Emigrato con la famiglia in Francia nel 1924, Dall’Oglio crebbe a Romainville, vicino a Parigi. Lavorò come aiuto farmacista e si distinse per il suo impegno nella JOC, un’associazione di giovani operai cristiani. All’interno del movimento, Alfredo si dedicò all’apostolato, organizzando attività ricreative e diffondendo entusiasmo tra i giovani.
La sua attività nella JOC non si limitò all’aspetto spirituale. Grazie al contatto con un medico ebreo tedesco rifugiatosi in Francia, Dall’Oglio approfondì la conoscenza del nazionalsocialismo, comprendendone la pericolosità. Si impegnò quindi attivamente a informare i giovani sui rischi delle ideologie naziste e razziste che si stavano diffondendo in Europa.

Nel 1943, reclutato forzatamente dal governo di Vichy, Dall’Oglio fu inviato a Berlino per lavorare come manovale. Nonostante le difficili condizioni di vita, continuò la sua attività di apostolato, diventando responsabile della JOC nella zona Nord-Est di Berlino. Organizzava momenti di preghiera e attività ricreative, cercando di avvicinare i giovani alla fede cristiana in un contesto ostile e sempre più repressivo.

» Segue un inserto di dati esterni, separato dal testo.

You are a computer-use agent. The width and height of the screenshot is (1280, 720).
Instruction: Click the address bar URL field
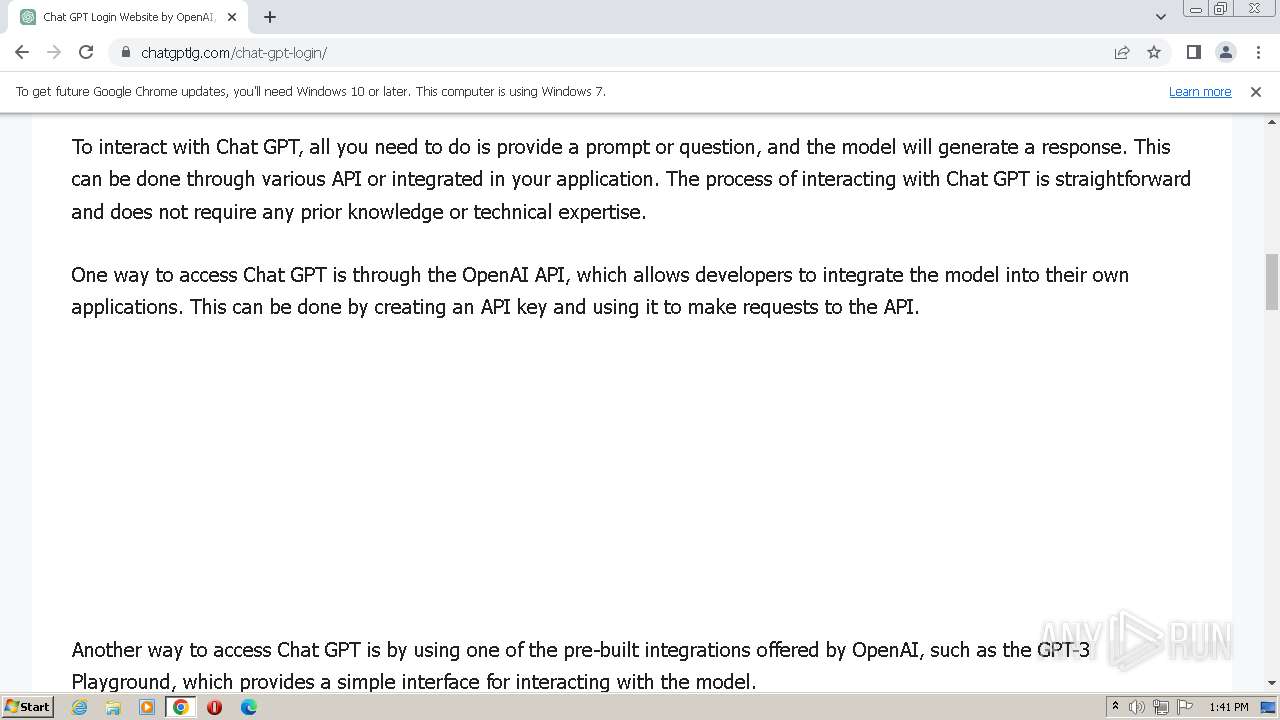[x=600, y=52]
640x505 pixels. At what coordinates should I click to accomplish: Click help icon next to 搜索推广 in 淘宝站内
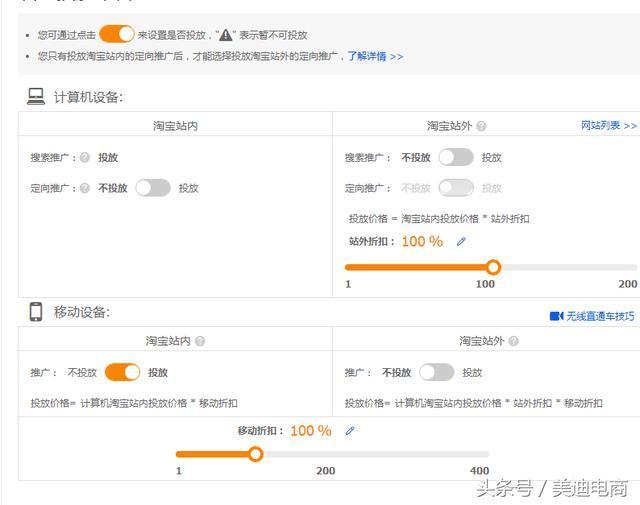(85, 157)

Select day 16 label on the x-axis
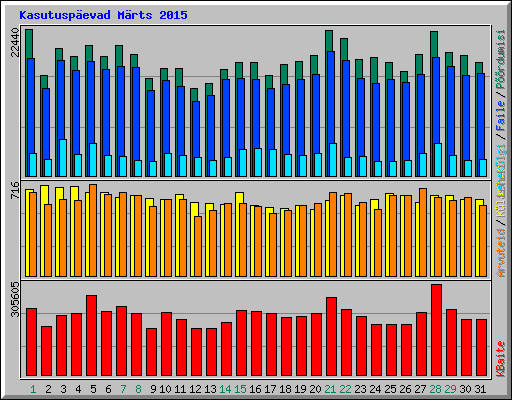pos(255,389)
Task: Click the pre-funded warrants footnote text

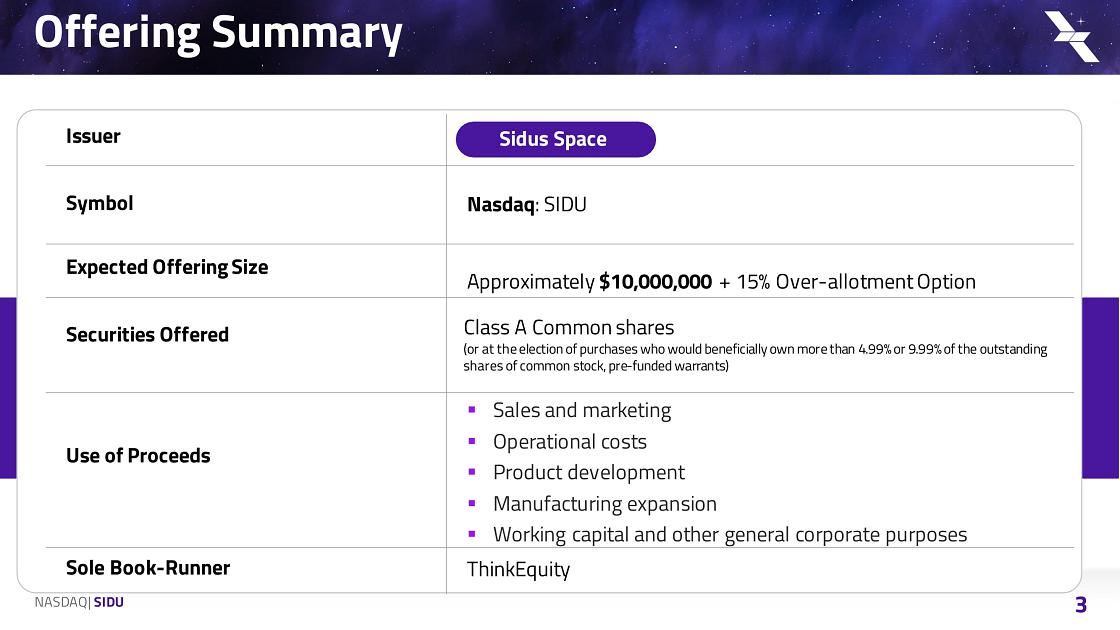Action: click(x=755, y=357)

L’impegno di Dall’Oglio non passò inosservato alla Gestapo. Il 6 giugno 1944 fu arrestato e interrogato. L’accusa: svolgere attività religiose all’interno di movimenti proibiti dal regime, come la JOC e lo scautismo. Dopo mesi di prigionia, il 9 settembre 1944 fu trasferito nell’Arbeitserziehungslager di Wuhlheide, dove morì il 31 ottobre dello stesso anno, all’età di 23 anni.